Throughout Heart Month, I’ll be sharing various stories from heart families about their experiences. Today’s post is from Mary who blogs over at The Hearty Life. Mary’s third child Poppy was diagnosed with a CHD at her 20 week scan and sadly was stillborn at 40 weeks. Thank you so much to Mary for being willing to share Poppy’s story.
Up until last year I had never heard of Congenital heart disease, and it also became a new term used in our family and amongst friends. I’d never heard of hypoplastic left heart, coarctation of the aorta or that it was even possible for a baby’s heart to be formed with the arteries in the wrong place. Why would we? Our family all have healthy hearts, our babies have all been healthy.. like most people we lived in our healthy baby bubbles oblivious to these conditions. We saw our 20 week scan like most other people; an opportunity to see our fully formed baby and find out if it was pink or blue. But what happens when your baby isn’t fully formed, what happens when the room is so silent you know something’s just not what it should be? How do you respond when the sonographer is hovering in the same place and becoming more and more shifty?
We went for our 20 week scan, excited like any other, after about 10 minutes or so I noticed there seemed to be an awkward silence, when I asked if everything was okay she said “I think so, I’m just going to get another opinion”. If you are not familiar with scans, its never good when they need another opinion. It turned out it wasn’t good, we received a referral to the cardiologist team at LGI as they couldn’t make out all 4 chambers of the heart.
I walked into the cardio scan adamant that everything was fine, our baby was obviously just in a bad position – we already had 2 healthy kids so of course it was going to be fine wasn’t it? I couldn’t have been more wrong, we were taken into a small room with leather sofas and tissues (again this usually means bad news) and were presented with this image:
You don’t need to be a heart specialist to see this looks far from the hearts you see in text books, not to mention her heart was also on the right, not left (dextrocardia – have you heard of that? no we hadn’t either). All together our little girl, now known as Poppy, had CHD, an umbrella term for the 7, yes 7 different heart defects she had. She was duct dependant meaning they only had hours to act after birth with an IV of prostaglandin to keep her alive! With all this we were asked if we wanted to terminate.. terminate?? Can’t this be fixed? I thought, can’t we have our baby and see her grow up?? Without question we said we wanted to continue, which would mean 3 open heart surgeries before the age of 5 (the first within 5 days of birth) and these would only be palliative – she would never be a healthy kid! IF she survived these then her life could be prolonged til mid-late teens. Tears streamed down my face and my own heart broke. I looked at Megan our boisterous almost 2 yr old and just wept, you know that kind of crying where you can’t hold it in? Within a couple of days our lives were completely changed – how could I say goodbye? How would we deal with putting her in the hands of surgeons never knowing if we would see her again? How do you live never knowing if its your child’s last day? That is the reality of living WITH CHD. The next few weeks were more scans, more fetal medicine appointments, specialists and building a picture for the surgeons for after birth. Each report reminded us how fragile our little girl was. At the time I was teaching baby massage and yoga, sitting in class watching new mums with their babies was so painful. Every time anyone asked or commented about my pregnancy there was a massive pause as I wondered what to say and where to begin.
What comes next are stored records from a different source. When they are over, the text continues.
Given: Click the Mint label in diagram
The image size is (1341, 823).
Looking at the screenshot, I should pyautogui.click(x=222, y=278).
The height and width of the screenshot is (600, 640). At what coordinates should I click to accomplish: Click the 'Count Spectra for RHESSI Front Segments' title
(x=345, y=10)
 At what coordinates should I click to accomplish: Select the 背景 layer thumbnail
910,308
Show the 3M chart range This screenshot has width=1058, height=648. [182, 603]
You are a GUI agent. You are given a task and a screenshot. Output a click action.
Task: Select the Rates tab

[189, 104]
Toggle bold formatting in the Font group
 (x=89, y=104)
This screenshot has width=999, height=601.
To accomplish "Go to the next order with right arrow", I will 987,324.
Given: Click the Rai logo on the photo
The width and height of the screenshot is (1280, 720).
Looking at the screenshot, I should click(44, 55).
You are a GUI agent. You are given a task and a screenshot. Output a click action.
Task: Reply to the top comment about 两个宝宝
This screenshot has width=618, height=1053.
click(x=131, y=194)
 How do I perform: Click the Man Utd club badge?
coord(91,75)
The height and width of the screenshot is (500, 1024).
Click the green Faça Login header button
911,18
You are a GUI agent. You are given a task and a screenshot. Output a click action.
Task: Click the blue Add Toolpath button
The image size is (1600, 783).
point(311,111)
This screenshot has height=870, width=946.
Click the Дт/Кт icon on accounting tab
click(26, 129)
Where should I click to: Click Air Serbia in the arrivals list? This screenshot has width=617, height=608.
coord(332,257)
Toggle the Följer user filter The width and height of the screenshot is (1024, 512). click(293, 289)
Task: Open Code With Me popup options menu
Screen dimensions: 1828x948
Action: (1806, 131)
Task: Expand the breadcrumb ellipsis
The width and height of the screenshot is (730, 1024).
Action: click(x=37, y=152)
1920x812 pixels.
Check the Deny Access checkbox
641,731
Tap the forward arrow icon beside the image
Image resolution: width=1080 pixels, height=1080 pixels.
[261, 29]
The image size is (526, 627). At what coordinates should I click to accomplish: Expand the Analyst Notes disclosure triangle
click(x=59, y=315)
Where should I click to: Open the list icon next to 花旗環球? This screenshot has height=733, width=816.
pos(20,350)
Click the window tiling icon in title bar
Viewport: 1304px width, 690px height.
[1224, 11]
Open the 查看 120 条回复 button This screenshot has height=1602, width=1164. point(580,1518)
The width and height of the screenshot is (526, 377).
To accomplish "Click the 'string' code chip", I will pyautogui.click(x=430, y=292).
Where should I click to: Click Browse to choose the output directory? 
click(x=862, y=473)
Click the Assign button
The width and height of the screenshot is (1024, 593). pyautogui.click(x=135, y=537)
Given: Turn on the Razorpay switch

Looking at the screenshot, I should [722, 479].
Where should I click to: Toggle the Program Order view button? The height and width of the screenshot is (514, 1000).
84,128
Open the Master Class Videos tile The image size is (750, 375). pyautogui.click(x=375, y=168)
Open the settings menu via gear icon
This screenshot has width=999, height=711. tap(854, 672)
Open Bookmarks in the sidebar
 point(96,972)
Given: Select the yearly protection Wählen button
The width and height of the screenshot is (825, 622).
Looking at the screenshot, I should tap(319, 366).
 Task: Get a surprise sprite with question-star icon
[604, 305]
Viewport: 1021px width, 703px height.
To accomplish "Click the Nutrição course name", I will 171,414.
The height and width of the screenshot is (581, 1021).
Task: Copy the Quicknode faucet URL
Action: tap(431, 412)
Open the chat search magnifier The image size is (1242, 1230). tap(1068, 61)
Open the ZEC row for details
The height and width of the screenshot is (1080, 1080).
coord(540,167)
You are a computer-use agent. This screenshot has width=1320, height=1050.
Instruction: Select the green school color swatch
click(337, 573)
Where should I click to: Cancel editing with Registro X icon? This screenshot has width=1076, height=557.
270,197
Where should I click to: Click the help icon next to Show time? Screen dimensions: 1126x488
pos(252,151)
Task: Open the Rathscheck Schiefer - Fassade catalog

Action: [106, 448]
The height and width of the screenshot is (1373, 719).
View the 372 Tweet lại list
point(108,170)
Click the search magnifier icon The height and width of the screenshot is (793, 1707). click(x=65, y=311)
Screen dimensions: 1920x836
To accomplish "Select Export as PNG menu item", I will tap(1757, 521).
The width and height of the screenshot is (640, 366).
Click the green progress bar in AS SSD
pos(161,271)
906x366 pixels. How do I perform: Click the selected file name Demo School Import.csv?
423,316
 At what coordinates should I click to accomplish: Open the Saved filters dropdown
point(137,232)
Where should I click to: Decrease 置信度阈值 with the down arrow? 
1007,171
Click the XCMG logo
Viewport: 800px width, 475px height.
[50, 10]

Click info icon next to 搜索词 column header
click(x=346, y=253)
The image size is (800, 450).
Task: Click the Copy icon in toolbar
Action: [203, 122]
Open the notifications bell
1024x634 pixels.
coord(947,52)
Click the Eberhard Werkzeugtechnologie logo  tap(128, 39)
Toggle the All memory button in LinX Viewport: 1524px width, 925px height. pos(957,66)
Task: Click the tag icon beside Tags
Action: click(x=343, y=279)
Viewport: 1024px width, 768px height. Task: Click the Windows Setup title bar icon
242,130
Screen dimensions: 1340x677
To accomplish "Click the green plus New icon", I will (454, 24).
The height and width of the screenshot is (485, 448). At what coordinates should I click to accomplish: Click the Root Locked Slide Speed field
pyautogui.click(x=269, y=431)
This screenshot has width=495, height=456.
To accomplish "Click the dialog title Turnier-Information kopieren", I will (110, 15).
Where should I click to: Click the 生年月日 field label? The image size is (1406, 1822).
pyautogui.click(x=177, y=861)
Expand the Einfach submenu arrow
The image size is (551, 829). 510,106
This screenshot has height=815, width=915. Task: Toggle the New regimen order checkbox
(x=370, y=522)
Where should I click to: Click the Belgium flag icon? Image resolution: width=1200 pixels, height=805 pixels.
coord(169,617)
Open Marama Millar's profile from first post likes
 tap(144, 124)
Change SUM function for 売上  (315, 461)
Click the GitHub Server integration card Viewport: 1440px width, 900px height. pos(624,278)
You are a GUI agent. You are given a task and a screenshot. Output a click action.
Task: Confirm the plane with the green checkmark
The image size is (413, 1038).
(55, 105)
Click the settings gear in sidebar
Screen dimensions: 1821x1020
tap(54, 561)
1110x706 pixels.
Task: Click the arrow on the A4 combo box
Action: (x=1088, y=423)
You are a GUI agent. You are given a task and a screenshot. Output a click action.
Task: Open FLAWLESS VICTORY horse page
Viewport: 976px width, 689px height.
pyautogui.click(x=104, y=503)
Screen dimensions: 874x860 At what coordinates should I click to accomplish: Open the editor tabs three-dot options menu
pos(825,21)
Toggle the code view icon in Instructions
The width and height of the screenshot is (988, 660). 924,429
Unfortunately for us Poppy’s CHD was only half the jigsaw, the other pieces included CDH and Trisomy 18 and at 40 weeks she passed away and was born sleeping. I can never take for granted a 20 week scan, that because you have one healthy kid others will be too. Our diagnosis, plans and talks turned out to never be a reality, but for many families this is their reality, they sit for weeks in a hospital as their newborn recovers from open heart surgery, they have to be at every party in case someone knocks into their kid and causes damage to the scar, they worry when they go to school if the phone will ring and have to head to hospital. Their kid takes numerous meds to help them live a normal life, a simple cold can hospitalize them, this is reality for CHD families. I hope our experience has opened your eyes, has helped you see that life really is VERY VERY fragile!